Parkinson's Disease
Celebrating the end of their training session Parkinson's patients and trainers gather for a group cheer during their Rock Steady Boxing class in Costa Mesa, California October 4, 2013. Reuters/Mike Blake

Dr. Michel Desjardins from the University of Montreal and Dr. Heidi McBride from the Montreal Neurological Institute and Hospital (MNI) at McGill University led a team of scientists who discovered two genes associated with Parkinson’s disease. The genes are key regulators of the immune system. The study has provided direct evidence linking Parkinson’s to autoimmune disease.

The researchers, using cellular and mouse models, have proved that proteins produced by the two genes, PINK1 and Parkin, are required to prevent cells from being detected and attacked by the immune system. The study, published in the journal Cell, indicates that Parkinson’s may be one of many autoimmune diseases, including Type 1 diabetes, multiple sclerosis, lupus and rheumatoid arthritis.

Parkinson’s disease is caused by the death of dopamine-producing neurons in the brain.

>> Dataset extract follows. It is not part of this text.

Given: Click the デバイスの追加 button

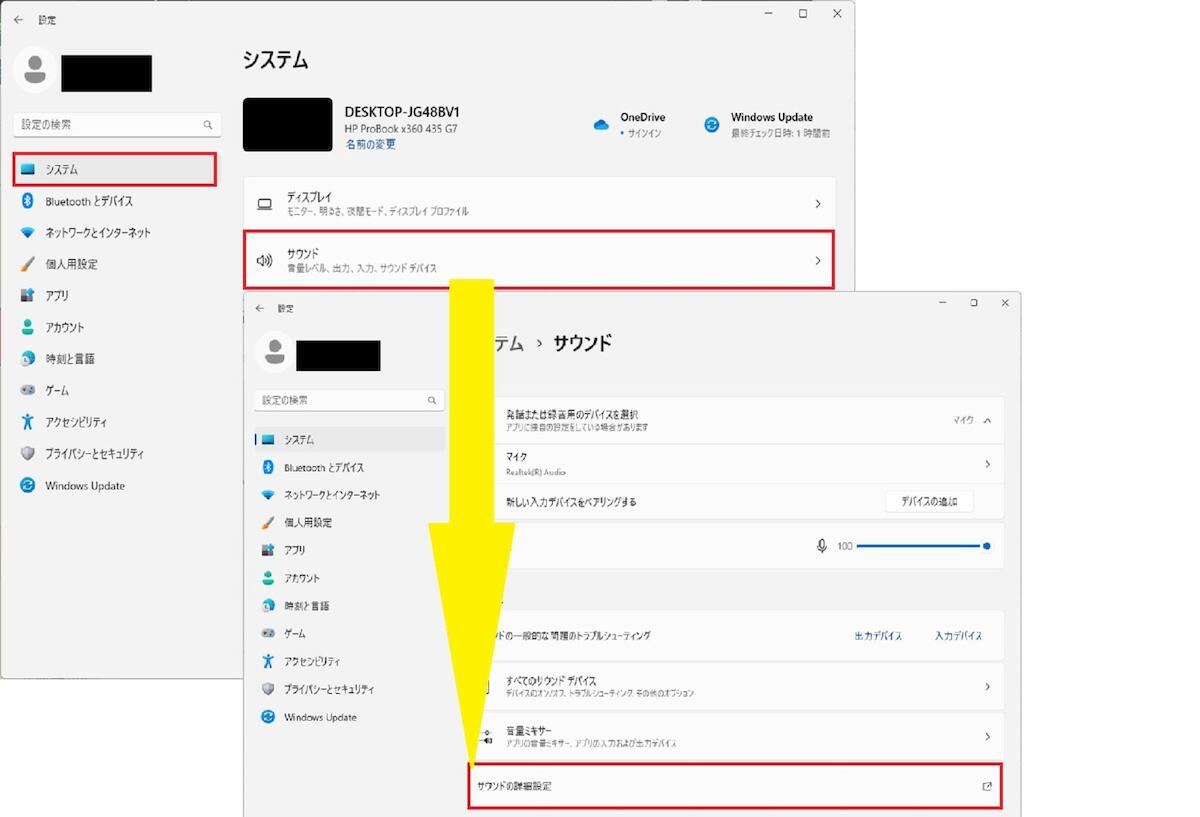Looking at the screenshot, I should tap(928, 502).
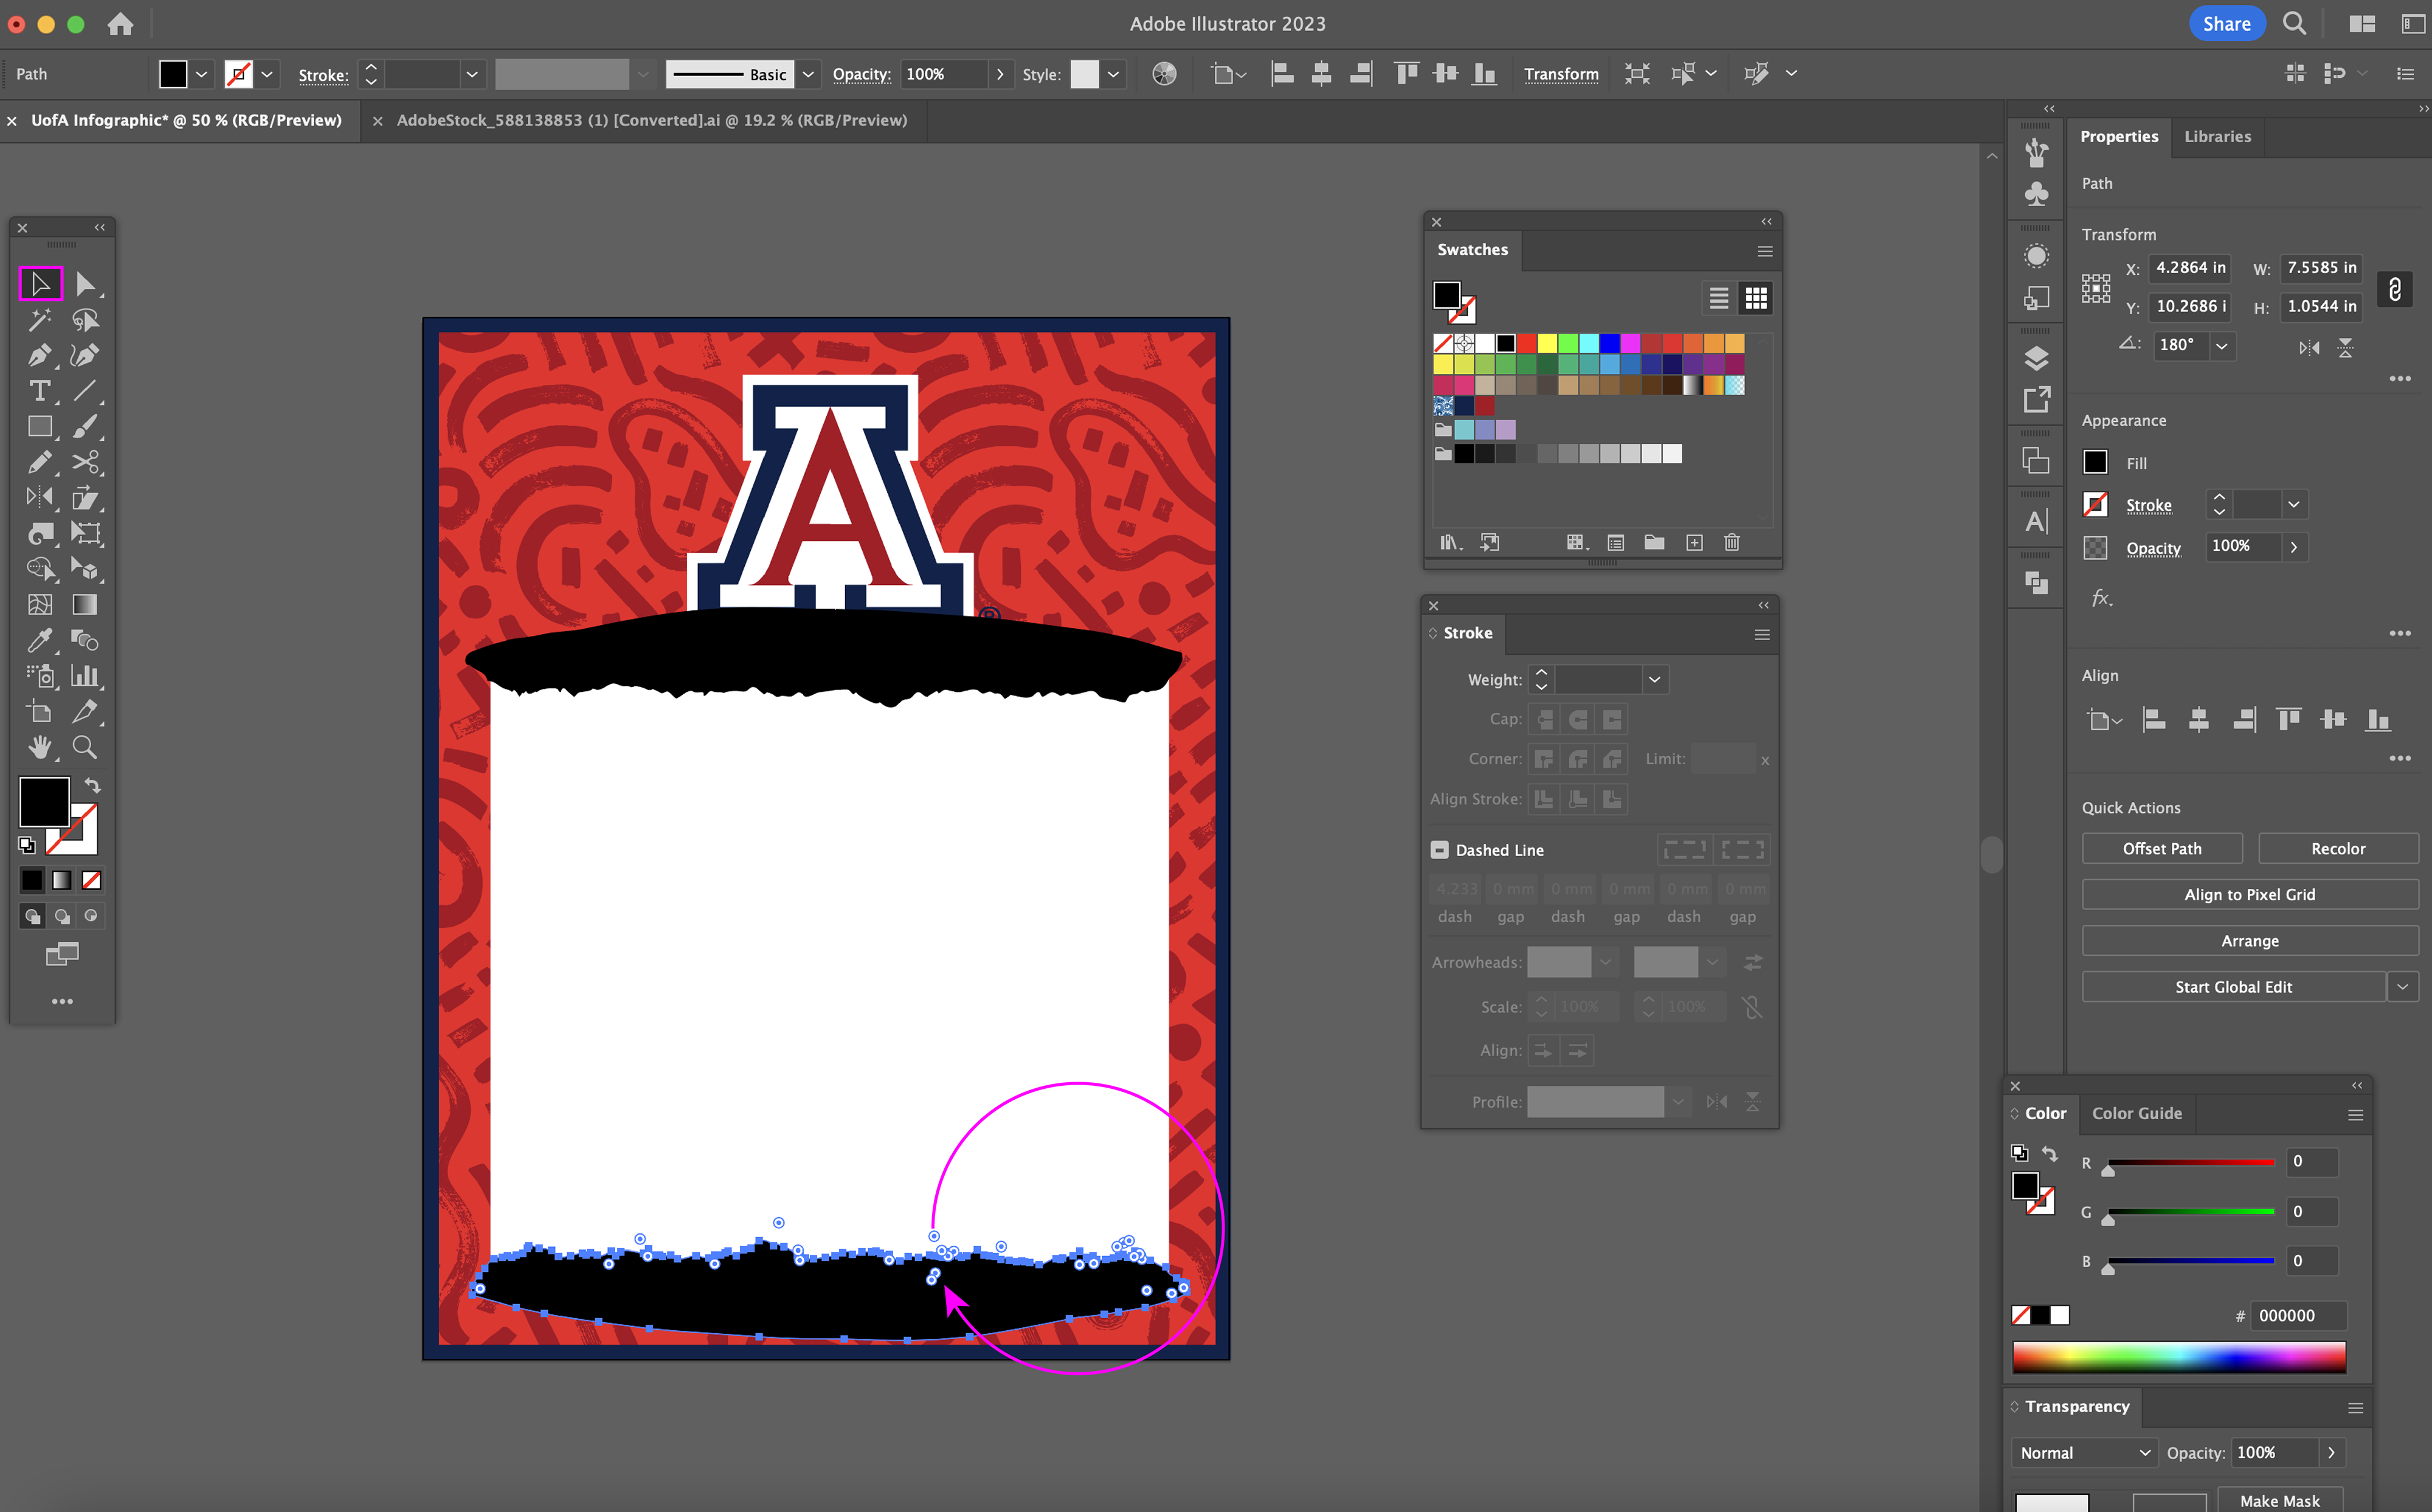
Task: Pick the Scissors tool
Action: (x=85, y=462)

Dysfunctional PINK1 and Parkin genes in an overactive immune system may explain why dopaminergic neurons die in Parkinson's patients. In autoimmune diseases, the body’s immune system attacks healthy cells.

“Our study explains how an attack by the immune system may be responsible for the destruction of dopaminergic neurons during the disease. We are currently testing whether autoimmune mechanisms lead to the loss of dopaminergic neurons in mice, and developing systems to extend our study to human neurons,” postdoctoral fellow from the University of Montreal and the article's first author, Dr. Diana Matheoud, explained in a statement.

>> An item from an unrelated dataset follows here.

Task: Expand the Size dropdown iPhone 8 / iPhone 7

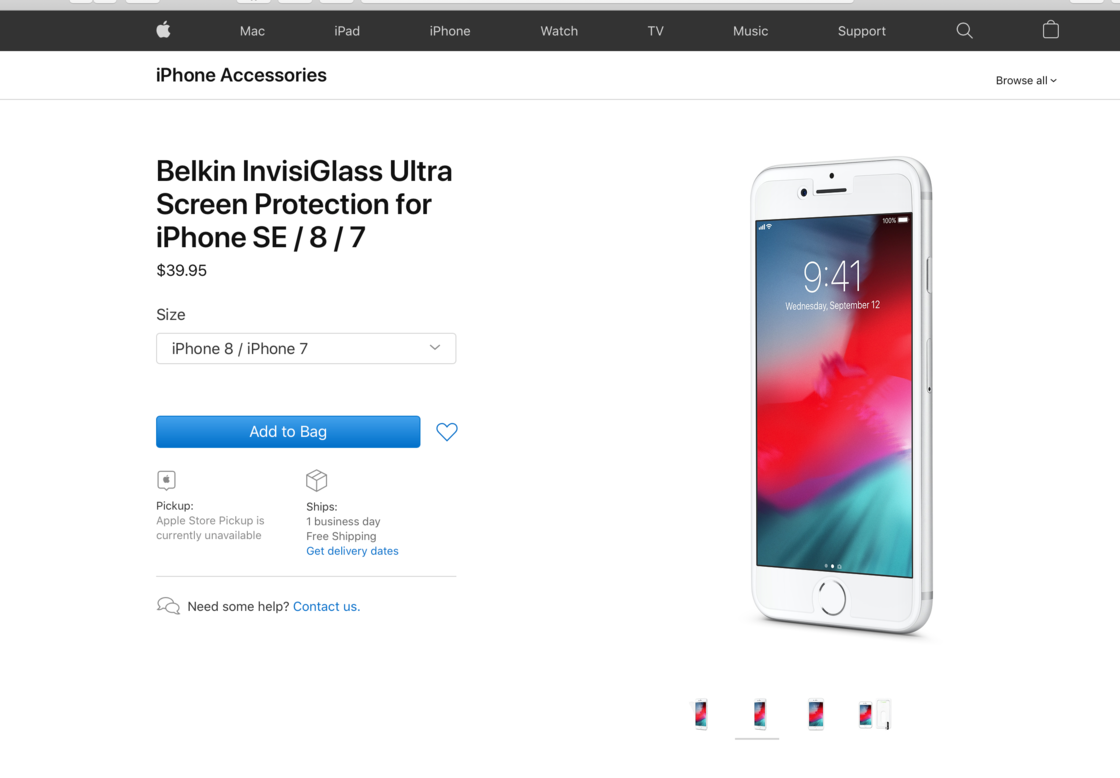Action: point(306,349)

The next step for scientists is to create drugs that can limit the presentation of mitochondrial antigens. The findings of the study may also lead to better treatments for other diseases. The study is a breakthrough as a new biological pathway has been identified that links mitochondria to immune mechanisms in Parkinson’s disease.

“While most laboratories are following the trail of the 'toxic mitochondria' model, our path led us to observe Parkinson's disease from a different point of view. Our approach, centred on the immune system, led us down a different road where we were able to observe that autoimmunity is likely to play an important role in the progression of the disease,” McBride said.